Como parte dos “jeitinhos” pra caminhar no curso, Samuel e a mãe precisam investigar, a cada semestre, quais professores são mais inclusivos pra poder tentar a matrícula dele. Quando não há nenhum, acontecem episódios de exclusão como esse. “A professora não conversou comigo. Eu me identifiquei quando começou a aula, que sou pessoa com deficiência, e ela não se prontificou em ter metodologias diferentes nessas atividades”, expõe Samuel.
“Eu tenho dificuldade. Já pensei várias vezes em desistir do curso porque eu estou cansado de tanto problema que está acontecendo comigo e meu irmão. Meu curso não se adapta a mim. As pessoas são amigas, mas eu não me sinto à vontade em relação à turma. Eu tenho medo de perguntar, de tirar dúvidas. Na hora da prova, eu entro em crise. Eu tenho muito medo. Minha família me dá força pra continuar, mas é difícil segurar essa barra sozinho, contra a Ufes toda”, relata.
Especificamente sobre o Earte, Samuel sente que as dificuldades se exacerbaram. “O Earte já é complicado para as pessoas ditas normais, e é pior ainda para as pessoas com deficiência; qualquer tipo de deficiência, mas a intelectual é ainda mais. Esse Earte é praticamente o ensino pra morte”, desabafa.

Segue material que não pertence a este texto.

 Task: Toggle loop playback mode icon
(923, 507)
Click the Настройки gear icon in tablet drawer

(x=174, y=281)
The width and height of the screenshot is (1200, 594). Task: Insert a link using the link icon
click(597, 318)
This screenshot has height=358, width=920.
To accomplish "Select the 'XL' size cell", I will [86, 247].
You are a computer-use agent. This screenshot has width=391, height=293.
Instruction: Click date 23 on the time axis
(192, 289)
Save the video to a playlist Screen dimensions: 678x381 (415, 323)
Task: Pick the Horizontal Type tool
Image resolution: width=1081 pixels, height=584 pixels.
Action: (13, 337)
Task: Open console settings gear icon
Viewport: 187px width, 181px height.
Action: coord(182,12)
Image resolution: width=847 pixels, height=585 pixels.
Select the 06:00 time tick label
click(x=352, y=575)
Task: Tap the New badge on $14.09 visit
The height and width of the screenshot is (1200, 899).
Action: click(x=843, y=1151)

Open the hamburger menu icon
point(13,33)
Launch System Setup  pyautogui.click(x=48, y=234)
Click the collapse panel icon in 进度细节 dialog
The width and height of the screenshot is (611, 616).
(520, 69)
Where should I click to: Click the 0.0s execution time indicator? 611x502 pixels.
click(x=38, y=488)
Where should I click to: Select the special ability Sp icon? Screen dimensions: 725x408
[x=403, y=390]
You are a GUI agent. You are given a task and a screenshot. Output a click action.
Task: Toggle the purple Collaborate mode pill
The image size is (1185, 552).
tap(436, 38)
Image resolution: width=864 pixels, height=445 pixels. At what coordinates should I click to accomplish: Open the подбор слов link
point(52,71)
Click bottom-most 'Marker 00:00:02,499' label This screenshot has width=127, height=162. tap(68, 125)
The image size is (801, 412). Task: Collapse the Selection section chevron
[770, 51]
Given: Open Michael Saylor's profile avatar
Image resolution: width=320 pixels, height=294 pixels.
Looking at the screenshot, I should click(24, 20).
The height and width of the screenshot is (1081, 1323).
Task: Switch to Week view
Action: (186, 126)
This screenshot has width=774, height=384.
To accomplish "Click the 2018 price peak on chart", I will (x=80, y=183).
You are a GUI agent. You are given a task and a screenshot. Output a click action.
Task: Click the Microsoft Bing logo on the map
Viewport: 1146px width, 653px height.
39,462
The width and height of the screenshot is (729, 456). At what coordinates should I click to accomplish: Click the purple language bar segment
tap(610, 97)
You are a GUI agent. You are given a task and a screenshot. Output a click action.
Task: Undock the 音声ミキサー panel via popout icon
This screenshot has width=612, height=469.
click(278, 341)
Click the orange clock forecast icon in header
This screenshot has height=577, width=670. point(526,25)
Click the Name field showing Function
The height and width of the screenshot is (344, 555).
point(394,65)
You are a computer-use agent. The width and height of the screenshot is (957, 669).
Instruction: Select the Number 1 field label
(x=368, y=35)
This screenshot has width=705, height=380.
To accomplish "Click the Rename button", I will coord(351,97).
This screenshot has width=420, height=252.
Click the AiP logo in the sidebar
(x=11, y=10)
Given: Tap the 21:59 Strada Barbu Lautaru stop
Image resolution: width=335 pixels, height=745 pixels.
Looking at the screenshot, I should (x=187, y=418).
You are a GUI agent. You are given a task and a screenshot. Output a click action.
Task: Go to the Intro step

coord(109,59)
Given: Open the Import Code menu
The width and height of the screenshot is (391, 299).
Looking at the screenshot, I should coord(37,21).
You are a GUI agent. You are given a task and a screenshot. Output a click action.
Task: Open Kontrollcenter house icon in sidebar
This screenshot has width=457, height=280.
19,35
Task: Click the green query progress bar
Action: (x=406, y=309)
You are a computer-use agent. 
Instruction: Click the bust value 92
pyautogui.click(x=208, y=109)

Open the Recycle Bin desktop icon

Encaminhamentos dialógicos
Durante a longe reunião, Mariana e Lucia contam que conquistaram mais alguns avanços para a inclusão de Samuel, abrindo as portas para que as adaptações beneficiem outros estudantes com deficiências.
A diretora do CCHN se comprometeu a resolver os repetidos problemas com as matrículas. “As matrículas são sistematizadas. Mas se não tem condições de mudar os critérios do sistema, o Centro vai entrar e solucionar”, relatam.
Para preencher as lacunas pedagógicas no semestre em curso, o entendimento foi pela promoção de diálogo entre a professora, Samuel e sua família, para que sejam encontradas atividades e métodos que contemplem as especificidades do aluno.
Para os próximos semestres, a proposta do Coletivo é de que os centros e departamentos sempre identifiquem quais os professores mais preparados para a inclusão dos estudantes com deficiência. Tendo como referência a história de Samuel, as mães relataram o longo processo de exclusão que ele vem sofrendo desde que ingressou no curso e como isso tem impactado na relação dele com a universidade e com os estudos. Além disso, o CCHN e o Departamento do curso precisam ajudar a organizar o currículo dos estudantes, de forma não deixarem gargalos. “Eles têm condições de fazer isso. Já fazem com os alunos típicos. Por que não fazer com os atípicos?”, ressalta Mariana.
Nesse diálogo e esforço conjunto, será aproveitada a comissão criada recentemente no curso de Ciências Sociais para resolver problemas pontuais entre alunos, com ou sem deficiência, e professores. “Também propomos que o Naufes crie um fórum de pais e mães de alunos da Educação Especial da Ufes, pra potencializar os diálogos e a luta”.